Il campione di Castellania aveva 40 anni tondi, essendo nato nel 1919 (ed ecco perché il 2019 era già anno importante). Un campione ormai anziano – per i canoni di oggi e anche per quelli di ieri – ma ancora sulle prime pagine dei giornali, in giro per mezza Europa a correre tra velodromi e strada. E non solo in Europa, ma anche in Africa, con quella trasferta sul finire del 1959 che gli fu fatale.
Mai come nel 2019 la ricca bibliografia coppiana – trecento titoli almeno – si è arricchita di nuovi scritti. E immancabile risuona la domanda: perché ancora oggi rimane mito così persistente, nel panorama del ciclismo e dello sport italiano? Ognuno dà la sua risposta e spesso affonda le radici nel vissuto di chi era bambino o giovane ai tempi delle sue grandi imprese, tra Quaranta e Cinquanta, o ha solo un ricordo della tragica scomparsa nel 1960. Uno sportivo che «sapeva muoversi in quello che oggi si direbbe “star system”, consapevole della sua eccezionalità», ha detto lo scrittore Gino Cervi, presentando a Ranco il suo “Alfabeto Fausto Coppi“. La sua figura, anche per la vicenda della “Dama Bianca” (passata proprio qui in provincia, a Varano Borghi), è andata oltre lo sport, ha rappresentato anche uno spartiacque che ha fatto entrare nella modernità.
Forse anche questo l’ha proiettato dritto nei nostri tempi, icona del ciclismo mito e insieme uomo moderno. Al 2 gennaio si ritroveranno ancora i suoi tifosi a Castellania, a fine giugno arriveranno centinaia di ciclisti in bici storiche per la manifestazione a lui dedicata, La Mitica. Ci saranno coppiani e bartaliani, insieme, fedeli al mito. «Non ho tradito nessuno», scrisse di sé nel 1954 (la frase fa da titolo al libro del cronista Gabriele Moroni, che ha raccolto tutto ciò che Coppi ha scritto). E a sessant’anni di distanza l’Italia lo ricorda ancora.

Dati forniti:
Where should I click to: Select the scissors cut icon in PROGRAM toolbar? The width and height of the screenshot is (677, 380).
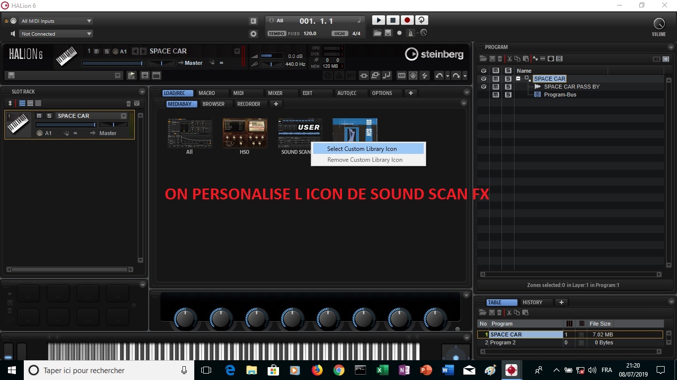click(509, 58)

Descrizione del compito: Ricopia parola per parola la parte del brano su Fausto Coppi che comincia con "Forse anche questo" e prosegue fino a "lo ricorda ancora.". Le righe non hanno alcun ruolo in questo lavoro.

Risposta scritta:
Forse anche questo l’ha proiettato dritto nei nostri tempi, icona del ciclismo mito e insieme uomo moderno. Al 2 gennaio si ritroveranno ancora i suoi tifosi a Castellania, a fine giugno arriveranno centinaia di ciclisti in bici storiche per la manifestazione a lui dedicata, La Mitica. Ci saranno coppiani e bartaliani, insieme, fedeli al mito. «Non ho tradito nessuno», scrisse di sé nel 1954 (la frase fa da titolo al libro del cronista Gabriele Moroni, che ha raccolto tutto ciò che Coppi ha scritto). E a sessant’anni di distanza l’Italia lo ricorda ancora.